O toque do sanfoneiro era capaz até de sensibilizar ouvintes estrangeiros, se estes viessem apreciá-lo no Brasil. Dominguinhos desenvolveu um pavor de avião que privou-o de viagens internacionais. Mas aqueles gringos que tiveram a sorte de ouvir sua sanfona empolgaram-se.

Até o grande guitarrista Eric Clapton deixou-se fascinar por sua música e gravou uma versão de "Tenho Sede" em 1976.

É relativamente raro encontrar um artista com tamanha desenvoltura entre gêneros musicais tão diversos, capaz de atravessar tantas fronteiras, especialmente na segunda metade do século 20 no Brasil.

Antes da fluidez da internet, era comum que os gêneros construíssem muros em torno de si, inviabilizando que a música fosse consumida indistintamente. Dominguinhos foi uma dessas pontes improváveis entre a alta e a baixa cultura.
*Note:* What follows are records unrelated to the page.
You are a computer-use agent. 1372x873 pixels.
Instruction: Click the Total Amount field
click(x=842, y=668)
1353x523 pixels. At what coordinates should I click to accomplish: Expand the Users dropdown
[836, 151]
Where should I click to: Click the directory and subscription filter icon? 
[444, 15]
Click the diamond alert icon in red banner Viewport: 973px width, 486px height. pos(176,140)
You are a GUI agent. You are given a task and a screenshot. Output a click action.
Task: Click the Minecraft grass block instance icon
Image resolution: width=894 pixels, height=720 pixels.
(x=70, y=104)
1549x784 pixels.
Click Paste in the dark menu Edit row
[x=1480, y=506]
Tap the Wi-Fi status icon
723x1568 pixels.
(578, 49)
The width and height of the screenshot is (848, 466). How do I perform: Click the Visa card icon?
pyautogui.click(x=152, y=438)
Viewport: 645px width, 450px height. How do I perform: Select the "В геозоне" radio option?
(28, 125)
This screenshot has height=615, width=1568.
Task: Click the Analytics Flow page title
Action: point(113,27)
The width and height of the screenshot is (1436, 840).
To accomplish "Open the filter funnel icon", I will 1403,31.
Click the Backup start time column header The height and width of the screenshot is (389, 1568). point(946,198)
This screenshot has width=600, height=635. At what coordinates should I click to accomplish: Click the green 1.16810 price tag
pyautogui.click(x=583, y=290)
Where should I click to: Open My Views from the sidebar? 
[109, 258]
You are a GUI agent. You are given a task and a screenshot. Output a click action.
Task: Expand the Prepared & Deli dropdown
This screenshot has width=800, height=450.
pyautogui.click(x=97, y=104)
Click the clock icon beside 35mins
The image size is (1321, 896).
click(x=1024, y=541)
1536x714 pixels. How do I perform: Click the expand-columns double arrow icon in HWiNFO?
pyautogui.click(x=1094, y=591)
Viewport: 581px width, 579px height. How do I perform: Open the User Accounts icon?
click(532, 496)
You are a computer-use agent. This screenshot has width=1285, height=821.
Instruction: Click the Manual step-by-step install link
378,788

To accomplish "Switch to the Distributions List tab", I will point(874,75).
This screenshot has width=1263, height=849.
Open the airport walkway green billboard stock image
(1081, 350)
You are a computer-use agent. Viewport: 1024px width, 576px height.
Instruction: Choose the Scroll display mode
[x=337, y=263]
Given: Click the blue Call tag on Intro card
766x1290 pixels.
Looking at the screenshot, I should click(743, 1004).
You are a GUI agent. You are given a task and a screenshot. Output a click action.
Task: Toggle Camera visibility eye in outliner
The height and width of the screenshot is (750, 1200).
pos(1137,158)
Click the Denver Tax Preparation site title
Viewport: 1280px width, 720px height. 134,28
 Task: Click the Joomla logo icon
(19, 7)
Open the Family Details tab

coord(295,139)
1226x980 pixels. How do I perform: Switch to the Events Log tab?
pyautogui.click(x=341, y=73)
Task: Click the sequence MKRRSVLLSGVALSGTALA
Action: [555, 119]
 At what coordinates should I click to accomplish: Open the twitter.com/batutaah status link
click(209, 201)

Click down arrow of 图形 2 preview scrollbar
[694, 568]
Por tudo isso, Dominguinhos é um gênio não apenas musical, mas social. Ele foi um retirante erudito. Sua biografia, cuja escrita concluo em breve, mostrará os dilemas profissionais, pessoais e estéticos que ele teve de enfrentar para se tornar quem foi. Espero suprir essa lacuna à altura de sua genialidade.